▶ [What is required] For the entries below, the expected answer is the line with "Legfrissebb (600, 2444)", the line with "gépjármű (504, 1314)", and every line between them, exactly as written, and nothing more.

[Stored records]

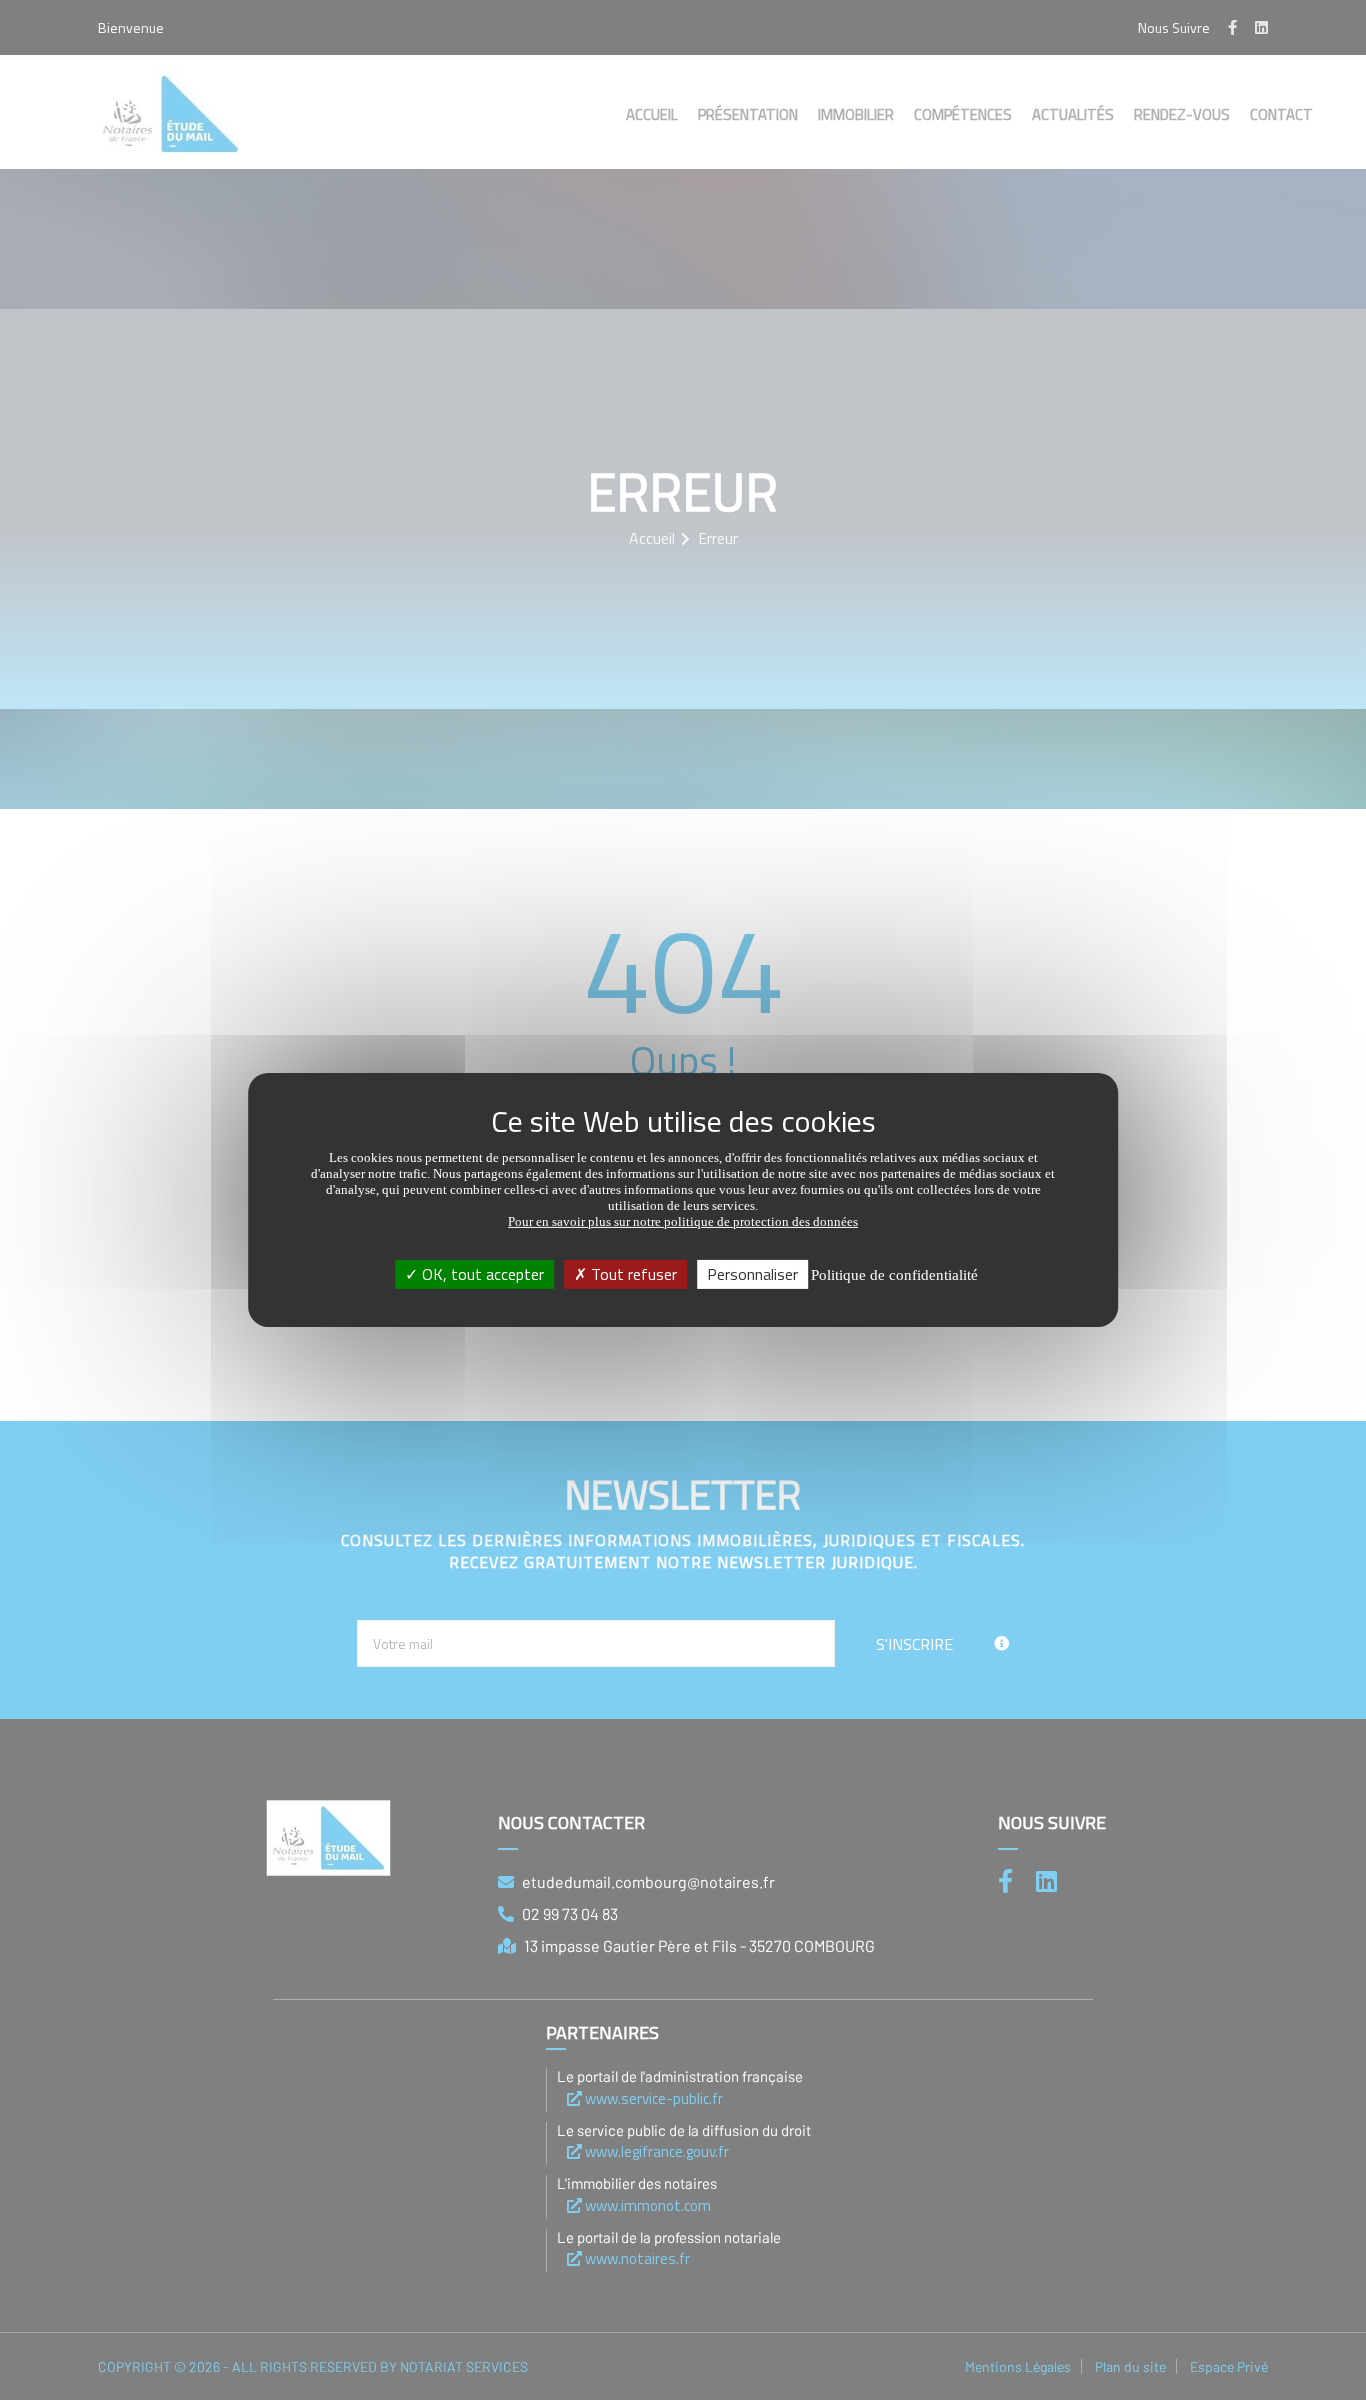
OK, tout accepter (481, 1274)
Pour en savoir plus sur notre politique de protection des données (683, 1221)
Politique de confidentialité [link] (894, 1275)
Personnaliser (752, 1274)
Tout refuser (632, 1274)
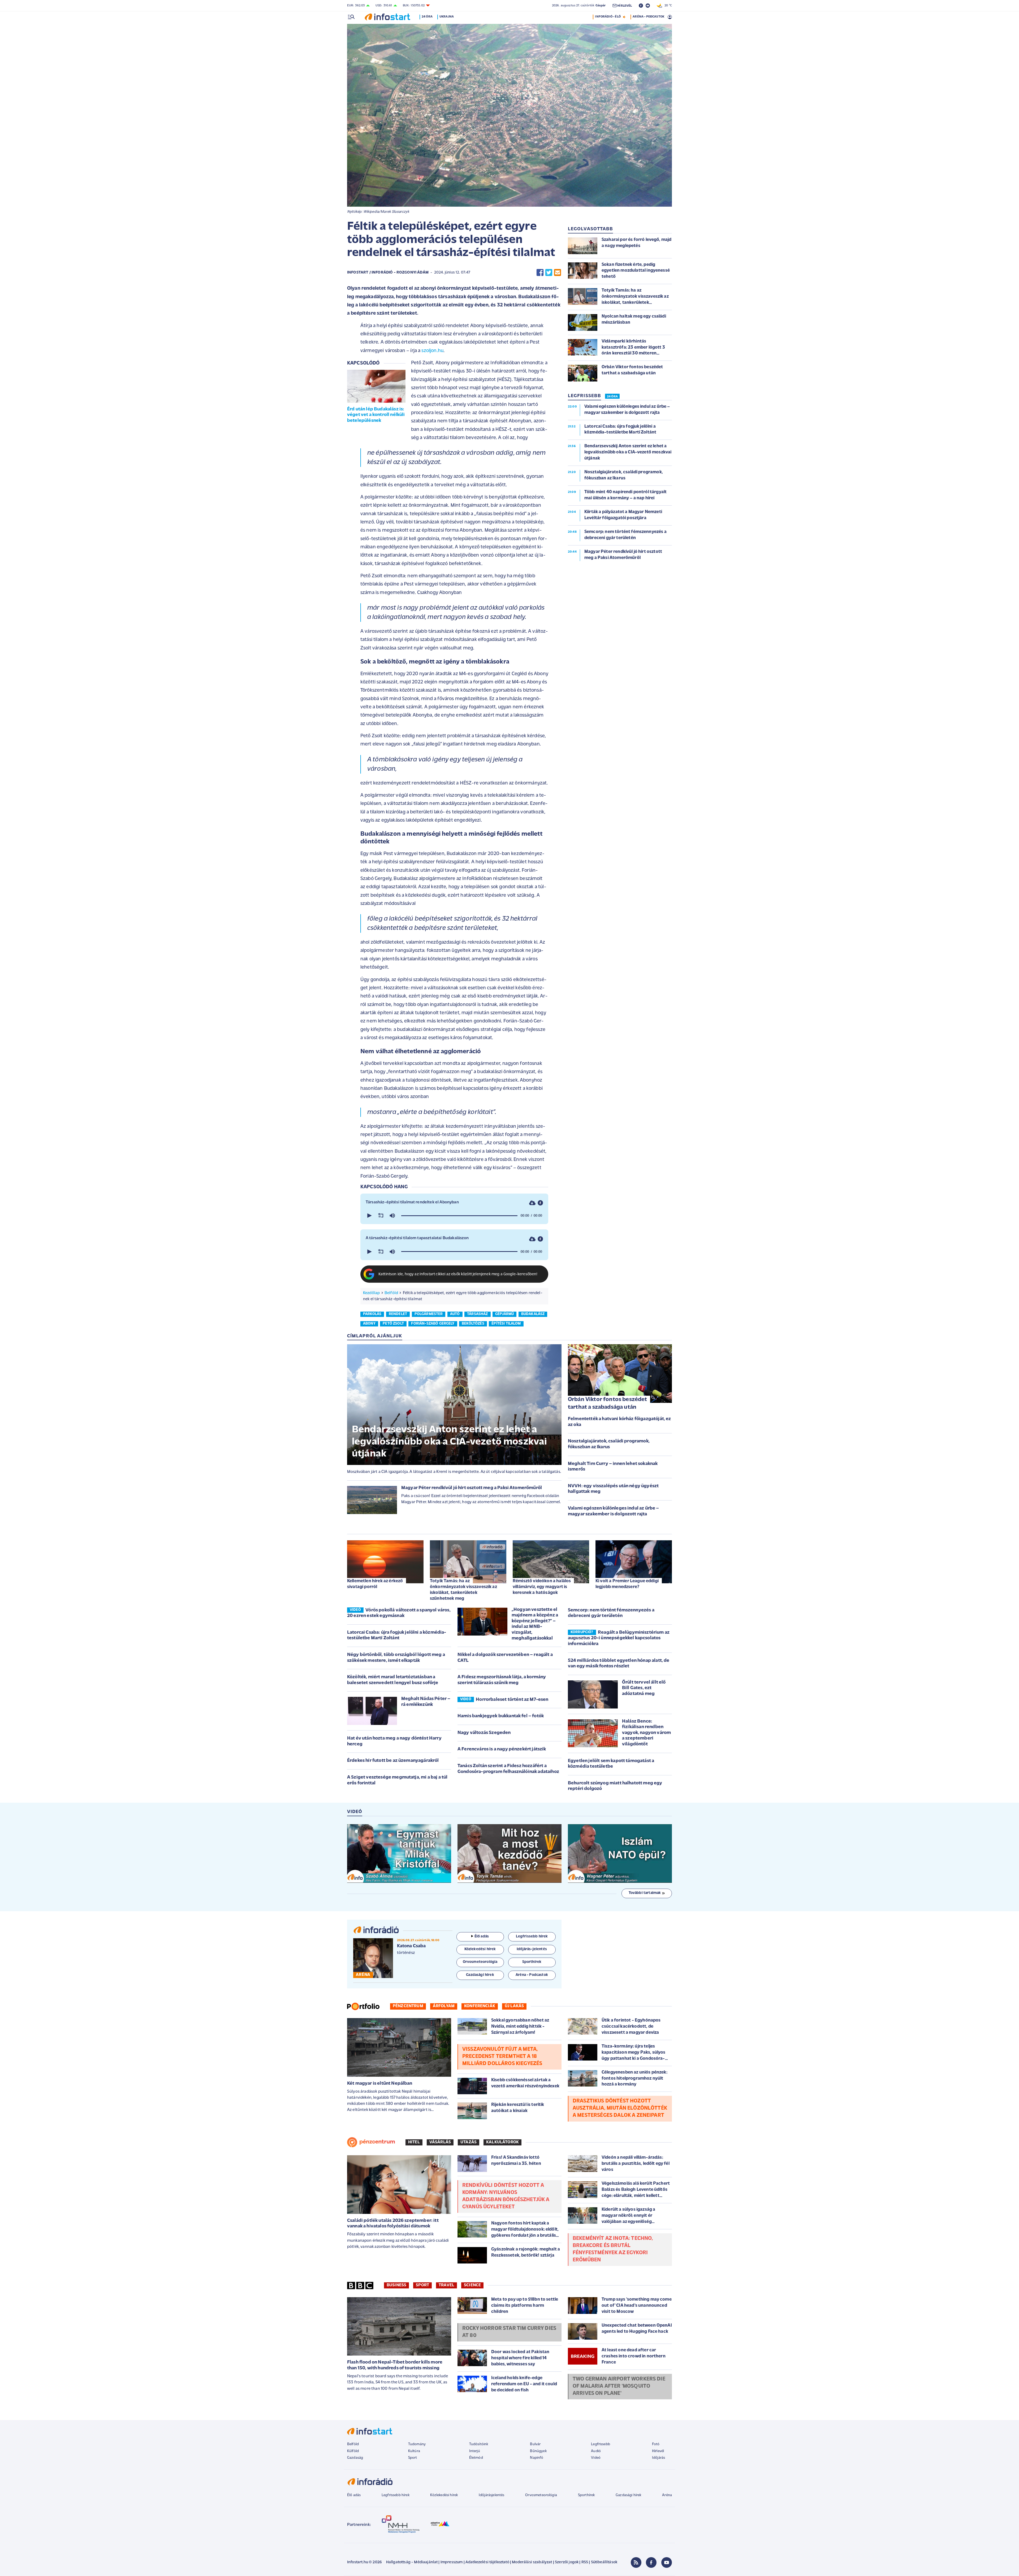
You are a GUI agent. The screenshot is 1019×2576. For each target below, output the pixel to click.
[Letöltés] (532, 1202)
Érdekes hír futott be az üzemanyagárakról (393, 1760)
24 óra (427, 16)
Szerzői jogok (566, 2562)
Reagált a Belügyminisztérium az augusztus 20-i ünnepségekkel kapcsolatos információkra (619, 1638)
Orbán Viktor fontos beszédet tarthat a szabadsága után (607, 1403)
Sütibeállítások (604, 2562)
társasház (477, 1314)
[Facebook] (651, 2562)
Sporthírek (586, 2495)
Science (472, 2285)
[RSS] (636, 2562)
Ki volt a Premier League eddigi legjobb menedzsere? (627, 1584)
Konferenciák (479, 2006)
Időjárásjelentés (491, 2495)
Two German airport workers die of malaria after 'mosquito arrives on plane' (619, 2386)
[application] (454, 1215)
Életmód (476, 2458)
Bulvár (535, 2444)
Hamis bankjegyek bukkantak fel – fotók (500, 1716)
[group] (392, 1215)
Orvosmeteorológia (541, 2495)
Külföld (353, 2451)
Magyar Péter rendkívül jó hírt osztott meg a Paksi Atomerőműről (471, 1488)
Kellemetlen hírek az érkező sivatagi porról (375, 1584)
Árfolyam (444, 2006)
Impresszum (452, 2562)
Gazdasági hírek (628, 2495)
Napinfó (536, 2458)
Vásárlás (440, 2142)
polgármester (428, 1314)
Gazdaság (355, 2458)
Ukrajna (446, 16)
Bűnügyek (538, 2451)
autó (455, 1314)
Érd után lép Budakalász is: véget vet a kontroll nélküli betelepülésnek (376, 415)
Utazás (468, 2142)
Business (396, 2285)
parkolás (372, 1314)
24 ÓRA (612, 396)
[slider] (459, 1215)
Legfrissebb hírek (395, 2495)
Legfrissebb (600, 2444)
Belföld (391, 1293)
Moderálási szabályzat (532, 2562)
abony (369, 1324)
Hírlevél (658, 2451)
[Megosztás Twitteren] (549, 273)
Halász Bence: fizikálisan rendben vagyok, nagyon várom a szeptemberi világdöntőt (646, 1733)
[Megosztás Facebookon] (540, 273)
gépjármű (504, 1314)
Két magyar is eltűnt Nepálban (379, 2083)
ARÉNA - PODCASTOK (648, 16)
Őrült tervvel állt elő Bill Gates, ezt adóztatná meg (644, 1688)
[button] (369, 1215)
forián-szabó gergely (432, 1324)
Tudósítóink (478, 2444)
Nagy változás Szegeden (484, 1733)
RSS (584, 2562)
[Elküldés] (558, 273)
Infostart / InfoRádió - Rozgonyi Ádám (388, 273)
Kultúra (414, 2451)
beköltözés (473, 1324)
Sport (422, 2285)
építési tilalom (506, 1324)
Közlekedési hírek (444, 2495)
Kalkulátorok (502, 2142)
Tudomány (417, 2444)
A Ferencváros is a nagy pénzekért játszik (501, 1749)
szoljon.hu (432, 350)
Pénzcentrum (408, 2006)
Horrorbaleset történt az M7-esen (512, 1699)
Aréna (667, 2495)
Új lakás (514, 2006)
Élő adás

▶ [Solution to the exercise]
Legfrissebb (600, 2444)
Belföld (391, 1293)
Moderálási szabályzat (532, 2562)
abony (369, 1324)
Hírlevél (658, 2451)
[Megosztás Twitteren] (549, 273)
Halász Bence: fizikálisan rendben vagyok, nagyon várom a szeptemberi világdöntőt (646, 1733)
[Megosztás Facebookon] (540, 273)
gépjármű (504, 1314)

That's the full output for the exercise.